## Brief
The listing below is to be reproduced in full, exactly as given.

## Record excerpts
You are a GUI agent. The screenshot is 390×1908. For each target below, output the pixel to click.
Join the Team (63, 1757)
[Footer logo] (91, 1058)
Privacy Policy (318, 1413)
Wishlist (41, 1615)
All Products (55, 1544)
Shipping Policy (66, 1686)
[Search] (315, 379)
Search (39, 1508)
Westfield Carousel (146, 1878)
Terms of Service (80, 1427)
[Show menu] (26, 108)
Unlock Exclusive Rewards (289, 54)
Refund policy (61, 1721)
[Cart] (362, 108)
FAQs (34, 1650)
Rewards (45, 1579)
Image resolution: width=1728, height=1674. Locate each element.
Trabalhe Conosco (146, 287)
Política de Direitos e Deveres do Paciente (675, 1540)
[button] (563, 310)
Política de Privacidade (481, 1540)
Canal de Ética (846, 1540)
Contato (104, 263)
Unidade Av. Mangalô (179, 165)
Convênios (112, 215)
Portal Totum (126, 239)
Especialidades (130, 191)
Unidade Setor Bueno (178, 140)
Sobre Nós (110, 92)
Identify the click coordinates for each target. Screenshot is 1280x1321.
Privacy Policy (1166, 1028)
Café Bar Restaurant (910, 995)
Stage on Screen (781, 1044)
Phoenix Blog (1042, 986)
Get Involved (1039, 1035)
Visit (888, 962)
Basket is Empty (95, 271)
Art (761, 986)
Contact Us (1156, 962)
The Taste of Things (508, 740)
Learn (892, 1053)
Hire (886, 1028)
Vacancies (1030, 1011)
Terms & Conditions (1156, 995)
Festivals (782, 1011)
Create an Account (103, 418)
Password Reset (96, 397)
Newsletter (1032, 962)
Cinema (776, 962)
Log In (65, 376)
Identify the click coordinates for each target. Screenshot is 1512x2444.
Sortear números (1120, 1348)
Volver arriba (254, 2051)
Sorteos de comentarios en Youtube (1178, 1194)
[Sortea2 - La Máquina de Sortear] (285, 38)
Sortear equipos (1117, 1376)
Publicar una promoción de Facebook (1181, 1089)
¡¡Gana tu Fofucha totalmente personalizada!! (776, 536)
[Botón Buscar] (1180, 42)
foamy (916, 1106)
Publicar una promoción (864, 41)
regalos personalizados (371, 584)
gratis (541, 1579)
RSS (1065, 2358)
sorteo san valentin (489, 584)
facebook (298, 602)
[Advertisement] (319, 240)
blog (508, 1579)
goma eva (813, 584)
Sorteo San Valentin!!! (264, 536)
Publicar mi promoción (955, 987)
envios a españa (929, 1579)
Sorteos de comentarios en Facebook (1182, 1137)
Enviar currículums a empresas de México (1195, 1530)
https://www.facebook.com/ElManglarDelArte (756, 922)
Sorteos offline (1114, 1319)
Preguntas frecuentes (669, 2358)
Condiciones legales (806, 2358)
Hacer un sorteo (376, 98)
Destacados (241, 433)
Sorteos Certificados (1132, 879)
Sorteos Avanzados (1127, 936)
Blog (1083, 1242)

## Solved problem
You are a GUI agent. The screenshot is 390×1908. For each target below, output the pixel to click.
Join the Team (63, 1757)
[Footer logo] (91, 1058)
Privacy Policy (318, 1413)
Wishlist (41, 1615)
All Products (55, 1544)
Shipping Policy (66, 1686)
[Search] (315, 379)
Search (39, 1508)
Westfield Carousel (146, 1878)
Terms of Service (80, 1427)
[Show menu] (26, 108)
Unlock Exclusive Rewards (289, 54)
Refund policy (61, 1721)
[Cart] (362, 108)
FAQs (34, 1650)
Rewards (45, 1579)
Image resolution: width=1728, height=1674. Locate each element.
Trabalhe Conosco (146, 287)
Política de Direitos e Deveres do Paciente (675, 1540)
[button] (563, 310)
Política de Privacidade (481, 1540)
Canal de Ética (846, 1540)
Contato (104, 263)
Unidade Av. Mangalô (179, 165)
Convênios (112, 215)
Portal Totum (126, 239)
Especialidades (130, 191)
Unidade Setor Bueno (178, 140)
Sobre Nós (110, 92)
Identify the click coordinates for each target. Screenshot is 1280x1321.
Privacy Policy (1166, 1028)
Café Bar Restaurant (910, 995)
Stage on Screen (781, 1044)
Phoenix Blog (1042, 986)
Get Involved (1039, 1035)
Visit (888, 962)
Basket is Empty (95, 271)
Art (761, 986)
Contact Us (1156, 962)
The Taste of Things (508, 740)
Learn (892, 1053)
Hire (886, 1028)
Vacancies (1030, 1011)
Terms & Conditions (1156, 995)
Festivals (782, 1011)
Create an Account (103, 418)
Password Reset (96, 397)
Newsletter (1032, 962)
Cinema (776, 962)
Log In (65, 376)
Identify the click coordinates for each target. Screenshot is 1512x2444.
Sortear números (1120, 1348)
Volver arriba (254, 2051)
Sorteos de comentarios en Youtube (1178, 1194)
[Sortea2 - La Máquina de Sortear] (285, 38)
Sortear equipos (1117, 1376)
Publicar una promoción de Facebook (1181, 1089)
¡¡Gana tu Fofucha totalmente personalizada!! (776, 536)
[Botón Buscar] (1180, 42)
foamy (916, 1106)
Publicar una promoción (864, 41)
regalos personalizados (371, 584)
gratis (541, 1579)
RSS (1065, 2358)
sorteo san valentin (489, 584)
facebook (298, 602)
[Advertisement] (319, 240)
blog (508, 1579)
goma eva (813, 584)
Sorteo San Valentin!!! (264, 536)
Publicar mi promoción (955, 987)
envios a españa (929, 1579)
Sorteos de comentarios en Facebook (1182, 1137)
Enviar currículums a empresas de México (1195, 1530)
https://www.facebook.com/ElManglarDelArte (756, 922)
Sorteos offline (1114, 1319)
Preguntas frecuentes (669, 2358)
Condiciones legales (806, 2358)
Hacer un sorteo (376, 98)
Destacados (241, 433)
Sorteos Certificados (1132, 879)
Sorteos Avanzados (1127, 936)
Blog (1083, 1242)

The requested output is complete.